Rationale: Comparing Minnesota's median income to the nation's median income provides some indication of how Minnesota families are faring compared to the rest of the nation.Median family income
Data source: U.S. Bureau of the CensusUnited States median family income
Data source: U.S. Bureau of the CensusMedian family income as a percentage of the U.S. median
Data source: U.S. Bureau of the Census
About this indicator: Minnesota's median family income outpaced the nation's median family income throughout the 1990s, but especially between 1997 and 2000. In those years, Minnesota's median family income was between 111 and 121 percent of the nation's. This is strong improvement since 1990, when Minnesota's median family income was only 105 percent of the national figure.
The median is the income level that divides the population in half – half of all families earn below and half earn above the median amount. This indicator provides some evidence that Minnesota's economy has performed better than the nation's economy during the 1990s. As a result Minnesota's families have benefited more than the nation's families.

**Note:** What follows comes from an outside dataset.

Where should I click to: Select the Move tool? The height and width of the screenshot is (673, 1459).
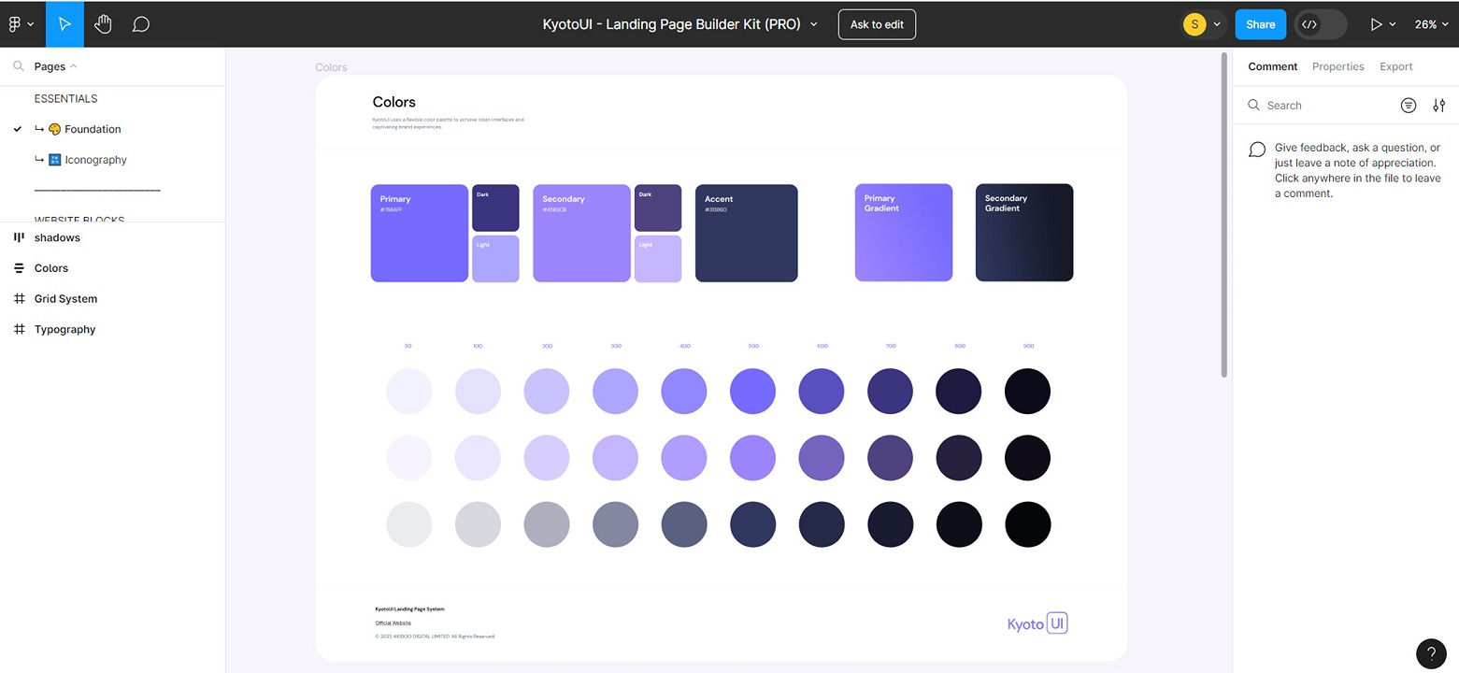pyautogui.click(x=64, y=23)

Income data by race and ethnicity is expected in late summer 2002.
For comparison: The national median family income in 2000 was $50,046 compared to $56,874 in Minnesota, ranking eigth-highest in the nation. Connecticut ranked first at $65,521 and West Virginia ranked last at $36,484.
Things to think about: The median does not tell how Minnesotans on the very low and very high ends of the income scale are doing. The income difference between the richest households and poorest households in Minnesota should have further analysis.
Technical notes: Data between census years, 1991 to 1999, relates to a family of four (people related by birth, marriage or adoption living together), while the data for census years includes all family sizes. Data in census years 1980, 1990 and 2000 was collected in 1979, 1989 and 1999 respectively. The 1980 and 1990 data was adjusted to 1989 CPI-U-X1 dollars. Census 2000 data has not been adjusted.